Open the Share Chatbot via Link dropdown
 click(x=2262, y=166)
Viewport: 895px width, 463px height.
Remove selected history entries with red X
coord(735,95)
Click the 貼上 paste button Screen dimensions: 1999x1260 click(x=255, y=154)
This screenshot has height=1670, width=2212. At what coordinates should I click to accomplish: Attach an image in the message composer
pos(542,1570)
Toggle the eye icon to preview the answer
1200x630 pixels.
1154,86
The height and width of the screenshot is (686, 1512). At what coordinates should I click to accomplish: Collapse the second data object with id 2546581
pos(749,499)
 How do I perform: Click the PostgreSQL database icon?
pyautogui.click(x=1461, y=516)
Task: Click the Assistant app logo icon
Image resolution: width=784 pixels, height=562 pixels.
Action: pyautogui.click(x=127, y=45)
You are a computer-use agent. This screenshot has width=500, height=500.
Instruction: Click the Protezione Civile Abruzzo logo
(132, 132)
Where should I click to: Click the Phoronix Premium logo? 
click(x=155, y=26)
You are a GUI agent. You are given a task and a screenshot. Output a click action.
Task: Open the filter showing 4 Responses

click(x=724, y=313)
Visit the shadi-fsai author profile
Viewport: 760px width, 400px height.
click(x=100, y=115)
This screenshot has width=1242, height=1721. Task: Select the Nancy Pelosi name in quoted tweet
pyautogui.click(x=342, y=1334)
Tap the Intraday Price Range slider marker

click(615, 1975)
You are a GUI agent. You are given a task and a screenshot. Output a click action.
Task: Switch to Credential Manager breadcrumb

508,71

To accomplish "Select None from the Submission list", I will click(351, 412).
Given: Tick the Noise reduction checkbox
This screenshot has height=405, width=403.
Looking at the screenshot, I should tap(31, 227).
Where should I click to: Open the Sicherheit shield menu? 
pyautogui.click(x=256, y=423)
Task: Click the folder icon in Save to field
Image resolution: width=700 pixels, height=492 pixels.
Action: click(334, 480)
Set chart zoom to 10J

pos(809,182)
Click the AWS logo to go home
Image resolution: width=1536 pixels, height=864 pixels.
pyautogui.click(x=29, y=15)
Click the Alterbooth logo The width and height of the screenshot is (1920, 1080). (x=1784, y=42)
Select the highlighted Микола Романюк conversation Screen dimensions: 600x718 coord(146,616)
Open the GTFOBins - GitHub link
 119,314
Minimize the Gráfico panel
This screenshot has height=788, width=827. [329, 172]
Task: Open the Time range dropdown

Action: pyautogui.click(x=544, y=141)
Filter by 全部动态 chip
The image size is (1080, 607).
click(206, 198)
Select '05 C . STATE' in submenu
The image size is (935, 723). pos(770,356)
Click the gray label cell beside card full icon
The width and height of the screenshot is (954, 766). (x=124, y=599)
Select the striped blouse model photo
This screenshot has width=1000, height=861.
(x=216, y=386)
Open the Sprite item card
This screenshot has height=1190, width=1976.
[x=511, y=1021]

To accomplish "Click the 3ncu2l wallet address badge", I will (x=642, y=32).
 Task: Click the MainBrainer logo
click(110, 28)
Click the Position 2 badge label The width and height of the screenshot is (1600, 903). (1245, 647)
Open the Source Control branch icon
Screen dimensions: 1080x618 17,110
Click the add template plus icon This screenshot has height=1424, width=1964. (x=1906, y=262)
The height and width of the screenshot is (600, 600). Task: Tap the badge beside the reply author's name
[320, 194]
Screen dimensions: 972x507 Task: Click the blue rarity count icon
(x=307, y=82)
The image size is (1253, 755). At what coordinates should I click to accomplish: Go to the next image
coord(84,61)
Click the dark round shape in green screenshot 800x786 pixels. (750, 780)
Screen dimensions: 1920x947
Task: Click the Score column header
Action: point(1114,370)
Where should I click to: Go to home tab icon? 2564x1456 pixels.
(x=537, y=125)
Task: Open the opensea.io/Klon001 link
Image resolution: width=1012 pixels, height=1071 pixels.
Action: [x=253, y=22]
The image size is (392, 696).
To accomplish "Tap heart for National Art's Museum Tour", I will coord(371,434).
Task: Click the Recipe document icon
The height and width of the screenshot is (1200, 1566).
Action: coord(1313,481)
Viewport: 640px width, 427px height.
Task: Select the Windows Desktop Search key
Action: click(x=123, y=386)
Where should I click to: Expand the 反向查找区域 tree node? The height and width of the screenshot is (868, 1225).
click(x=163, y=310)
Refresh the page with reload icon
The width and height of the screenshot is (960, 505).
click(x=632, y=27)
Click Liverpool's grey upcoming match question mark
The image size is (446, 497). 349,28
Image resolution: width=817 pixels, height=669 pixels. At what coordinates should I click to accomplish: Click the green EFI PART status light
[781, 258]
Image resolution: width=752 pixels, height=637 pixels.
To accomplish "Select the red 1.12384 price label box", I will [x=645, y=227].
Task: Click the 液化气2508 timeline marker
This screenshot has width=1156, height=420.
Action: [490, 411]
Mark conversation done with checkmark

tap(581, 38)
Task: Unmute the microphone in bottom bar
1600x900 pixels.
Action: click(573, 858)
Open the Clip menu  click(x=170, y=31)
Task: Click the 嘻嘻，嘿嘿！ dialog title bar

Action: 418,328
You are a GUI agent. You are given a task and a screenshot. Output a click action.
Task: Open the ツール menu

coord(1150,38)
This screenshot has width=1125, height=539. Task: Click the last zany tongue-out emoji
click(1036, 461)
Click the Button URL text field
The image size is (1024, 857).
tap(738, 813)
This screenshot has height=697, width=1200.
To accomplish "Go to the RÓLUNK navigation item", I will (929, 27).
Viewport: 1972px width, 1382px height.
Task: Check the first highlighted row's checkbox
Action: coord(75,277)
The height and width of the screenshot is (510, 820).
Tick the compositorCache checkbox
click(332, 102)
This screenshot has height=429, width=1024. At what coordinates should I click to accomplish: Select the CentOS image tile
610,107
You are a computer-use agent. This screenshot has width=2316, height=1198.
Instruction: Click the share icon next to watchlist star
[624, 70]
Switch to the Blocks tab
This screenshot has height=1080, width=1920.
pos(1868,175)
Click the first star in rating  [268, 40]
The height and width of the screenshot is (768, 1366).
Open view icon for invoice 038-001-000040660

++++++

_WRITTEN REQUEST_. Reproduce all of the material above, substituting "desktop automation agent" for every occurrence of "computer-use agent" and keeping everything else unchanged.

_SOLUTION TO THIS TASK_.
Open the Share Chatbot via Link dropdown
 click(x=2262, y=166)
Viewport: 895px width, 463px height.
Remove selected history entries with red X
coord(735,95)
Click the 貼上 paste button Screen dimensions: 1999x1260 click(x=255, y=154)
This screenshot has height=1670, width=2212. At what coordinates should I click to accomplish: Attach an image in the message composer
pos(542,1570)
Toggle the eye icon to preview the answer
1200x630 pixels.
1154,86
The height and width of the screenshot is (686, 1512). At what coordinates should I click to accomplish: Collapse the second data object with id 2546581
pos(749,499)
 How do I perform: Click the PostgreSQL database icon?
pyautogui.click(x=1461, y=516)
Task: Click the Assistant app logo icon
Image resolution: width=784 pixels, height=562 pixels.
Action: pyautogui.click(x=127, y=45)
You are a desktop automation agent. This screenshot has width=500, height=500.
Instruction: Click the Protezione Civile Abruzzo logo
(132, 132)
Where should I click to: Click the Phoronix Premium logo? 
click(x=155, y=26)
You are a GUI agent. You are given a task and a screenshot. Output a click action.
Task: Open the filter showing 4 Responses

click(x=724, y=313)
Visit the shadi-fsai author profile
Viewport: 760px width, 400px height.
click(x=100, y=115)
This screenshot has width=1242, height=1721. Task: Select the Nancy Pelosi name in quoted tweet
pyautogui.click(x=342, y=1334)
Tap the Intraday Price Range slider marker

click(615, 1975)
You are a GUI agent. You are given a task and a screenshot. Output a click action.
Task: Switch to Credential Manager breadcrumb

508,71

To accomplish "Select None from the Submission list", I will click(351, 412).
Given: Tick the Noise reduction checkbox
This screenshot has height=405, width=403.
Looking at the screenshot, I should tap(31, 227).
Where should I click to: Open the Sicherheit shield menu? 
pyautogui.click(x=256, y=423)
Task: Click the folder icon in Save to field
Image resolution: width=700 pixels, height=492 pixels.
Action: click(334, 480)
Set chart zoom to 10J

pos(809,182)
Click the AWS logo to go home
Image resolution: width=1536 pixels, height=864 pixels.
pyautogui.click(x=29, y=15)
Click the Alterbooth logo The width and height of the screenshot is (1920, 1080). (x=1784, y=42)
Select the highlighted Микола Романюк conversation Screen dimensions: 600x718 coord(146,616)
Open the GTFOBins - GitHub link
 119,314
Minimize the Gráfico panel
This screenshot has height=788, width=827. [329, 172]
Task: Open the Time range dropdown

Action: pyautogui.click(x=544, y=141)
Filter by 全部动态 chip
The image size is (1080, 607).
click(206, 198)
Select '05 C . STATE' in submenu
The image size is (935, 723). pos(770,356)
Click the gray label cell beside card full icon
The width and height of the screenshot is (954, 766). (x=124, y=599)
Select the striped blouse model photo
This screenshot has width=1000, height=861.
(x=216, y=386)
Open the Sprite item card
This screenshot has height=1190, width=1976.
[x=511, y=1021]

To accomplish "Click the 3ncu2l wallet address badge", I will (x=642, y=32).
 Task: Click the MainBrainer logo
click(110, 28)
Click the Position 2 badge label The width and height of the screenshot is (1600, 903). (1245, 647)
Open the Source Control branch icon
Screen dimensions: 1080x618 17,110
Click the add template plus icon This screenshot has height=1424, width=1964. (x=1906, y=262)
The height and width of the screenshot is (600, 600). Task: Tap the badge beside the reply author's name
[320, 194]
Screen dimensions: 972x507 Task: Click the blue rarity count icon
(x=307, y=82)
The image size is (1253, 755). At what coordinates should I click to accomplish: Go to the next image
coord(84,61)
Click the dark round shape in green screenshot 800x786 pixels. (750, 780)
Screen dimensions: 1920x947
Task: Click the Score column header
Action: point(1114,370)
Where should I click to: Go to home tab icon? 2564x1456 pixels.
(x=537, y=125)
Task: Open the opensea.io/Klon001 link
Image resolution: width=1012 pixels, height=1071 pixels.
Action: [x=253, y=22]
The image size is (392, 696).
To accomplish "Tap heart for National Art's Museum Tour", I will coord(371,434).
Task: Click the Recipe document icon
The height and width of the screenshot is (1200, 1566).
Action: coord(1313,481)
Viewport: 640px width, 427px height.
Task: Select the Windows Desktop Search key
Action: click(x=123, y=386)
Where should I click to: Expand the 反向查找区域 tree node? The height and width of the screenshot is (868, 1225).
click(x=163, y=310)
Refresh the page with reload icon
The width and height of the screenshot is (960, 505).
click(x=632, y=27)
Click Liverpool's grey upcoming match question mark
The image size is (446, 497). 349,28
Image resolution: width=817 pixels, height=669 pixels. At what coordinates should I click to accomplish: Click the green EFI PART status light
[781, 258]
Image resolution: width=752 pixels, height=637 pixels.
To accomplish "Select the red 1.12384 price label box", I will [x=645, y=227].
Task: Click the 液化气2508 timeline marker
This screenshot has width=1156, height=420.
Action: [490, 411]
Mark conversation done with checkmark

tap(581, 38)
Task: Unmute the microphone in bottom bar
1600x900 pixels.
Action: click(573, 858)
Open the Clip menu  click(x=170, y=31)
Task: Click the 嘻嘻，嘿嘿！ dialog title bar

Action: 418,328
You are a GUI agent. You are given a task and a screenshot. Output a click action.
Task: Open the ツール menu

coord(1150,38)
This screenshot has width=1125, height=539. Task: Click the last zany tongue-out emoji
click(1036, 461)
Click the Button URL text field
The image size is (1024, 857).
tap(738, 813)
This screenshot has height=697, width=1200.
To accomplish "Go to the RÓLUNK navigation item", I will (929, 27).
Viewport: 1972px width, 1382px height.
Task: Check the first highlighted row's checkbox
Action: coord(75,277)
The height and width of the screenshot is (510, 820).
Tick the compositorCache checkbox
click(332, 102)
This screenshot has height=429, width=1024. At what coordinates should I click to accomplish: Select the CentOS image tile
610,107
You are a desktop automation agent. This screenshot has width=2316, height=1198.
Instruction: Click the share icon next to watchlist star
[624, 70]
Switch to the Blocks tab
This screenshot has height=1080, width=1920.
pos(1868,175)
Click the first star in rating  [268, 40]
The height and width of the screenshot is (768, 1366).
Open view icon for invoice 038-001-000040660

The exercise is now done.